PROBLEM REQUIREMENTS
For the entries below, the result should be an exact transcription of the lines from the one with "스포츠 (92, 14)" up to and including the one with "쿠키포토 [tab] (183, 1604)", and only those.

Stored records
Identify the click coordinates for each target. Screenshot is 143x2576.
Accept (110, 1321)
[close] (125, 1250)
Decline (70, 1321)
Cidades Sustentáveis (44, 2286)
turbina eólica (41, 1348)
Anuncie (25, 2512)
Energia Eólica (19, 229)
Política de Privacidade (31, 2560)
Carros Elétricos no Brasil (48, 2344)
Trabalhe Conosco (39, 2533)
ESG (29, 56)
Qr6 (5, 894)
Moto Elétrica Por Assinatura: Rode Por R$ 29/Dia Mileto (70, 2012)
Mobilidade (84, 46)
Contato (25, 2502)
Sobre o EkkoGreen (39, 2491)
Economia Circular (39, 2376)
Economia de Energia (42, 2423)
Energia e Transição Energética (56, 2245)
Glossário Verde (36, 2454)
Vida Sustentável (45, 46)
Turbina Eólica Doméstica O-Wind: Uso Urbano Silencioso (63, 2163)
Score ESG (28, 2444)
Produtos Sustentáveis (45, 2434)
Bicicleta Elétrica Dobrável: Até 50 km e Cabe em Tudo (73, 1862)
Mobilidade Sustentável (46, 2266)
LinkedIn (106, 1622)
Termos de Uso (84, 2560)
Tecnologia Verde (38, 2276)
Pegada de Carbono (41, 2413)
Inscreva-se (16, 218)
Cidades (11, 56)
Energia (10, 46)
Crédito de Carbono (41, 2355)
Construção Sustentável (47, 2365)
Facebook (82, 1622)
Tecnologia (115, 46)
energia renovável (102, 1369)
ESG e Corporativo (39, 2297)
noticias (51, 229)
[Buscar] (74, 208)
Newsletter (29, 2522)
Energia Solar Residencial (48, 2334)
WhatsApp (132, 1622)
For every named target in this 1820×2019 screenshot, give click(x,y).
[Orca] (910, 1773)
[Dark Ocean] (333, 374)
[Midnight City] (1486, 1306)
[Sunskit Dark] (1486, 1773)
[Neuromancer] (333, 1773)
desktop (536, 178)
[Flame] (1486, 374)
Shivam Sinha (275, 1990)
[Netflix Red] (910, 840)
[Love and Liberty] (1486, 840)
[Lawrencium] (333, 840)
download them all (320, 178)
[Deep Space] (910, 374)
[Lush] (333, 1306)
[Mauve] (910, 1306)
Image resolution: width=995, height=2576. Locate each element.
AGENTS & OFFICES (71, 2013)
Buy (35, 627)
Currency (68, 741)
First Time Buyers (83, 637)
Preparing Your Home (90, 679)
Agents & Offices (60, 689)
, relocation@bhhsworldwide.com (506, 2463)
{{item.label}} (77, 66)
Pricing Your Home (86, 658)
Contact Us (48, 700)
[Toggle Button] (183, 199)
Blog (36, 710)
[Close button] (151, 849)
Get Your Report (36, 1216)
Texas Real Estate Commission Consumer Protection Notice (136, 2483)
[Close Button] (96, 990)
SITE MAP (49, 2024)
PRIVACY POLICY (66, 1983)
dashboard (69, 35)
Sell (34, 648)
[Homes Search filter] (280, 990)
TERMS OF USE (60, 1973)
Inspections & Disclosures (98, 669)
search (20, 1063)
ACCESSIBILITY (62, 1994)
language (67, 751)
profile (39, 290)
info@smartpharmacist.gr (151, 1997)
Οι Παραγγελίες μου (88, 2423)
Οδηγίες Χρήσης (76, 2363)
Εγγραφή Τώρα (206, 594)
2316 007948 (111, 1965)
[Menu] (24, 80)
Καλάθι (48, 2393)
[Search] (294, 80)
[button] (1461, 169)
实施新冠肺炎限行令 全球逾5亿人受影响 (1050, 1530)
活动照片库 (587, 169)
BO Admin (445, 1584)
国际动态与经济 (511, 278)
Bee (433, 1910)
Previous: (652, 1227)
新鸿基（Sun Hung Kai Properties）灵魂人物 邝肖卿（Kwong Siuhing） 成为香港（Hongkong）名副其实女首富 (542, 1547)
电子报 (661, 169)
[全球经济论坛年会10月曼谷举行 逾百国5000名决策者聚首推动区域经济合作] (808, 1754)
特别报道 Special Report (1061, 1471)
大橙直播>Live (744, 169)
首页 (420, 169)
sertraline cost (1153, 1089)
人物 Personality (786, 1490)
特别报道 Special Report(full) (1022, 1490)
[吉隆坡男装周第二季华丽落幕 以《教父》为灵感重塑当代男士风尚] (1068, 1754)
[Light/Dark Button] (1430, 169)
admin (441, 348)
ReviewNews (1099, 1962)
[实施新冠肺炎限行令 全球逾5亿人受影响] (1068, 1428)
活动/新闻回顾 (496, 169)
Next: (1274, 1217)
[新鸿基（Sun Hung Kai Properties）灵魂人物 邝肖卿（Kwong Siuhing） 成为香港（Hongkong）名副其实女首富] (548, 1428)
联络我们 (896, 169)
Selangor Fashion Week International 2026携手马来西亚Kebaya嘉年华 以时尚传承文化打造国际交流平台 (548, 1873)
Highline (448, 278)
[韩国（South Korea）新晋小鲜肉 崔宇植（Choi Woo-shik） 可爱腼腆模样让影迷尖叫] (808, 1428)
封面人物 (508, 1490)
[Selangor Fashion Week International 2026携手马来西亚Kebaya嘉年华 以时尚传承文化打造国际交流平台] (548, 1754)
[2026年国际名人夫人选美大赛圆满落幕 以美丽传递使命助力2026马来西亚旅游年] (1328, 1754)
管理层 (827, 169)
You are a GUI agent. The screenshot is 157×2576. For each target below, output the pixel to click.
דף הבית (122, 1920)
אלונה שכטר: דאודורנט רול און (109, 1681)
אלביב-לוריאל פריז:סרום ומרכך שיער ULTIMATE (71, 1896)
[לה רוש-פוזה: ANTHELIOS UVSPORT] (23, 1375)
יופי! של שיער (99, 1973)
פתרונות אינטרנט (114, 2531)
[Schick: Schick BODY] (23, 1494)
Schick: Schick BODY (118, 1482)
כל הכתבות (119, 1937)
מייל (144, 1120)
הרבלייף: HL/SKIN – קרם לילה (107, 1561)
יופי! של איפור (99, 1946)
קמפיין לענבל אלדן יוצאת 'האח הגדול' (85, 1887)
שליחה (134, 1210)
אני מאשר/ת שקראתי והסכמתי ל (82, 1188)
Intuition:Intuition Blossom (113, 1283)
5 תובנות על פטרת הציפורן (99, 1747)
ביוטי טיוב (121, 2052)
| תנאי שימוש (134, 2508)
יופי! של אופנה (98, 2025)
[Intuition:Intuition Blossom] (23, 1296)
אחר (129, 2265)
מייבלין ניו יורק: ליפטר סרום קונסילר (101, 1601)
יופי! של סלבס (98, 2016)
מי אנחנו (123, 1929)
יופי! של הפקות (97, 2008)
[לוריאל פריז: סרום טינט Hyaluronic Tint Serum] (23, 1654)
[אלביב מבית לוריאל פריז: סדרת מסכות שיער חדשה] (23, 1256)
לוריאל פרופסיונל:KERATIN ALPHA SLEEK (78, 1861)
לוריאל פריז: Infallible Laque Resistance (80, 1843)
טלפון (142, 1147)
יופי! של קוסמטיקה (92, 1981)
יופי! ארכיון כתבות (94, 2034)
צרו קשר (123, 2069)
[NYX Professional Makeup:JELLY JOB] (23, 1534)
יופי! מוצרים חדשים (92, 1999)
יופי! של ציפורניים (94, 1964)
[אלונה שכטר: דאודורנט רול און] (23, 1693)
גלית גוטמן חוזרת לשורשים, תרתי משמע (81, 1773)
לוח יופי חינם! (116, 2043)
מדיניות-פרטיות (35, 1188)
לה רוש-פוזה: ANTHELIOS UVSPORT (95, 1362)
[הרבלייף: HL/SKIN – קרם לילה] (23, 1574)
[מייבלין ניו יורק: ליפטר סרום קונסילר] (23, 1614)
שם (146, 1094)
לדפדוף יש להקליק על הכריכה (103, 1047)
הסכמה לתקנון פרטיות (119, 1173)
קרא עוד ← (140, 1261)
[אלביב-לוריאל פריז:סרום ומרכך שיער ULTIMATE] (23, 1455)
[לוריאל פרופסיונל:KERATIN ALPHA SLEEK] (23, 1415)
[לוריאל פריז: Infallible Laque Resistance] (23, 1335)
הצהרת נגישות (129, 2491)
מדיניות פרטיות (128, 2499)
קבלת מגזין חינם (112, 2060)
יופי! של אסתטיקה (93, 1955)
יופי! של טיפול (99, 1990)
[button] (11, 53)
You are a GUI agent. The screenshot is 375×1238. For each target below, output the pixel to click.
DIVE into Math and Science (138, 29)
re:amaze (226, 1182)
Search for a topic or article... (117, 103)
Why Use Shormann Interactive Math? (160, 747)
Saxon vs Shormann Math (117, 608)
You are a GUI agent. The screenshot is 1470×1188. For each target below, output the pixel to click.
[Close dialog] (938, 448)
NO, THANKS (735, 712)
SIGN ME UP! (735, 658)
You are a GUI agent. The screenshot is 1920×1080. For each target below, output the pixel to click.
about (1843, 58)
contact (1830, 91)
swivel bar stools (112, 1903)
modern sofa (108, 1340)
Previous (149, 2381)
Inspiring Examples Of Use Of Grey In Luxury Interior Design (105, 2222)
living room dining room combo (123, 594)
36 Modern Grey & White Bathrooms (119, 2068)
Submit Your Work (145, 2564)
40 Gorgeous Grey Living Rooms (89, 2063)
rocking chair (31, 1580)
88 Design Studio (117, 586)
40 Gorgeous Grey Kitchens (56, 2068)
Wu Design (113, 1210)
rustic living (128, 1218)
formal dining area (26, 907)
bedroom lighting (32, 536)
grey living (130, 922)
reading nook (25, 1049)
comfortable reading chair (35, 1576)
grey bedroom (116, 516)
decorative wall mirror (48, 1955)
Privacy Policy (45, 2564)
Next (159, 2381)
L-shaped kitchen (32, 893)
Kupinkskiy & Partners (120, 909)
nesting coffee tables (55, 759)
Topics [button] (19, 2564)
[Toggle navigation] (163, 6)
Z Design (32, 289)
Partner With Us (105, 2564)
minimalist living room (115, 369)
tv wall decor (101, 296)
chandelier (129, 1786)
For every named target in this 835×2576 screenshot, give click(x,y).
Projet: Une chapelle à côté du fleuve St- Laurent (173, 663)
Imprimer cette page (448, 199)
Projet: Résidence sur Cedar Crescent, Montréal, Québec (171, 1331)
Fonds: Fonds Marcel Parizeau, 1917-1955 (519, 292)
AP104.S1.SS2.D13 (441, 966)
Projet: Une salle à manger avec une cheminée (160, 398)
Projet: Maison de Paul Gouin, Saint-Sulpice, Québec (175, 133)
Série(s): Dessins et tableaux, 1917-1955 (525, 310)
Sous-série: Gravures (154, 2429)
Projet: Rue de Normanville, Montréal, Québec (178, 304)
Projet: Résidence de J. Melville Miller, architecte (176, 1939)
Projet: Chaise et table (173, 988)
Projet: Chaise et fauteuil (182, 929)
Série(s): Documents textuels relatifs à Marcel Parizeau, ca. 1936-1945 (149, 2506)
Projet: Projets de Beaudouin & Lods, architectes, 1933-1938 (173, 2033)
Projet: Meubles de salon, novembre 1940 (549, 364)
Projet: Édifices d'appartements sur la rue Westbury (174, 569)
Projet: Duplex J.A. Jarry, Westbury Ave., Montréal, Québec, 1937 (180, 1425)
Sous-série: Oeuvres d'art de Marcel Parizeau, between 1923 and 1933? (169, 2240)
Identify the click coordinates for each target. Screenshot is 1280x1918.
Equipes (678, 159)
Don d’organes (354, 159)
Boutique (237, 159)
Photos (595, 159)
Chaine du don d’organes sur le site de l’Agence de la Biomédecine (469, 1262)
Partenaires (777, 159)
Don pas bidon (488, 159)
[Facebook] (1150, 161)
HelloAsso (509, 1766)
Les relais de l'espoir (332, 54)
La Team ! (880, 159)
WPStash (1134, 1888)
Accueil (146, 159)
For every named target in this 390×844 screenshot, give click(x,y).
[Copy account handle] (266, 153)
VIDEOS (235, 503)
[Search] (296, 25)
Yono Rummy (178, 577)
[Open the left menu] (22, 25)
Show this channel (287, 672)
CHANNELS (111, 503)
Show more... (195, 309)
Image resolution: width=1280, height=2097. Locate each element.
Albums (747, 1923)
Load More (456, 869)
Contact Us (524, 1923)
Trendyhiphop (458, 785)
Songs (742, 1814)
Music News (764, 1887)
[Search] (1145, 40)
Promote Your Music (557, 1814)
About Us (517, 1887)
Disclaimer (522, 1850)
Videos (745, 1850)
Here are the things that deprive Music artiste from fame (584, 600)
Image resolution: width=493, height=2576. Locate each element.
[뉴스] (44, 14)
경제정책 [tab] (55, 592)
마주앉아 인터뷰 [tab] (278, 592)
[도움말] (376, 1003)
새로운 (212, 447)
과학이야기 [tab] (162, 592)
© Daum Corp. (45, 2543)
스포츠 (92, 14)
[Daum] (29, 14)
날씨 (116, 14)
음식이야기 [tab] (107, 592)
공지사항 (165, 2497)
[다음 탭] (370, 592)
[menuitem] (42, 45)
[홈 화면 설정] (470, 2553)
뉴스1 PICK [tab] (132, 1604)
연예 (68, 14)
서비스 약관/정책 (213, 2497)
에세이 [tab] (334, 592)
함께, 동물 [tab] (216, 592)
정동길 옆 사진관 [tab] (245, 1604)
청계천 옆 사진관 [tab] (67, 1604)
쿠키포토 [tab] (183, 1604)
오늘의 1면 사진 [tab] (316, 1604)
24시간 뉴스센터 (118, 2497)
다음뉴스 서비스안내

ANSWER TO THE EXERCISE
스포츠 (92, 14)
[Daum] (29, 14)
날씨 (116, 14)
음식이야기 [tab] (107, 592)
공지사항 (165, 2497)
[다음 탭] (370, 592)
[menuitem] (42, 45)
[홈 화면 설정] (470, 2553)
뉴스1 PICK [tab] (132, 1604)
연예 (68, 14)
서비스 약관/정책 (213, 2497)
에세이 [tab] (334, 592)
함께, 동물 [tab] (216, 592)
정동길 옆 사진관 [tab] (245, 1604)
청계천 옆 사진관 [tab] (67, 1604)
쿠키포토 [tab] (183, 1604)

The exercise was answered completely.